The growing U.S. debt

The United States has seen its debt grow significantly over the last 100 years starting from $408 billion in 1922 to $30.93 trillion in 2022. If you look further back into history, the United States’ first major debt crisis occurred during the Revolutionary War. Since then, the U.S. has continued to accumulate debt through a variety of factors such as wars, recessions and government spending. In theory, the national debt is the amount of the money the federal government has borrowed by issuing treasury bonds, bills, notes and inflation-protected treasuries to cover budget deficits. As of the end of 2022, the total U.S. debt stands at over $30 trillion, with a debt-to-GDP ratio of around 123%. This means that the country’s total debt is larger than its annual economic output, which has raised concerns about the sustainability of the debt and its potential impact on future generations.

Factors contributing to U.S. debt

The U.S. national debt is the accumulation of budget deficits over the years. In other words, it is the result of the mismatch between government spending and revenues. The Congressional Budget Office (CBO) projects that federal spending will climb from 23.7% of gross domestic product (GDP) in 2023 to 30.2% by 2053; that growth is largely due to spending on healthcare and retirement programs for elderly Americans along with rapidly growing interest costs. Revenues, on the other hand, are only projected to climb from 18.3% of GDP in 2023 to 19.1% in 20531.

The government spending on entitlement programs like Medicare and Social Security benefits, defense spending, and the interest paid on servicing the existing debt have been the biggest contributors to the U.S. debt over the years. With our population aging and life expectancy increasing, Medicare and Social Security spending will continue to increase at the same time. The U.S. has historically been able to maintain relatively low borrowing costs due to its status as a global economic powerhouse and the use of the U.S. dollar as a reserve currency. As of February 2023, debt servicing contributes to 12% of total federal spending; however, continued growth in U.S. debt could eventually lead to even higher borrowing costs and other economic challenges.

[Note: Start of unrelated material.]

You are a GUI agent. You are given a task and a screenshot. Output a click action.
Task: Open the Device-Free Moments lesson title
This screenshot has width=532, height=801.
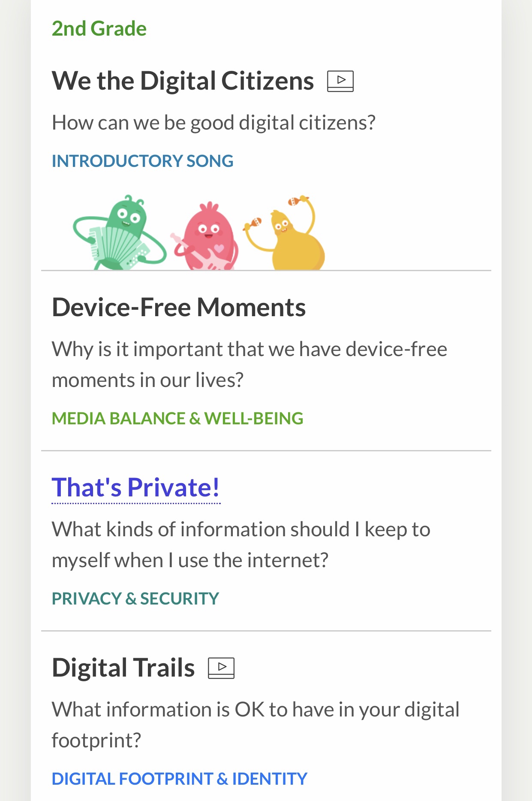click(178, 307)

Who owns the U.S. national debt?

U.S. debt owners can be broken down into intragovernmental debt. Intragovernmental debt is held by the Federal Reserve and Social Security and other government agencies. Public debt is held by the public: individual investors, institutions and foreign governments. Internationally, Japan is the largest holder of U.S. debt, followed by China.

U.S. debt ceiling

The debt ceiling or limit is the restriction on the amount of the outstanding debt that the Federal Reserve can incur. It was created by the U.S. Congress in 1917. Once the debt ceiling is reached, the federal government cannot increase the amount of outstanding debt, losing the ability to pay bills and fund programs and services. The U.S. Government hit its debt ceiling in January of this year. Currently, the U.S. Treasury is using “extraordinary measures” to keep the government running. These measures include suspending payments to some government employee savings programs, underinvesting in certain government funds and delaying auctions of securities. The Treasury Department says it expects extraordinary measures to keep the government afloat until June.

Raising the debt ceiling has historically been a relatively routine procedure for Congress. Since 1960, Congress has increased the ceiling 78 times, most recently in 2021. As U.S. politics have become more polarized over the last decade, raising the debt ceiling has become more contentious. Since the United States has never defaulted on its obligations, the scope of the negative repercussions related to a default are unknown but would likely have catastrophic repercussions in the United States and in markets across the globe. However, we expect the fight on the debt ceiling to be delayed as much as possible but expect both parties to eventually come to an agreement and raise the debt ceiling before the U.S. Treasury runs out of backup options.

Is the rising U.S. debt concerning?

The rising U.S. debt is a matter of concern as it will have long-term implications for the economy, future generations and the global financial system. There are also concerns about the relationship between U.S. debt and inflation. Looking at historical data, there doesn’t appear to be a positive correlation between U.S. debt to GDP ratio and inflation.

Having said that, we believe we will eventually need to address the debt. It will likely require a combination of measures including reducing government spending, reforming entitlement programs and finding ways to increase revenue through tax reform or other means. We believe that it will take political leadership to find solutions that will ensure the long-term prosperity and stability of the country.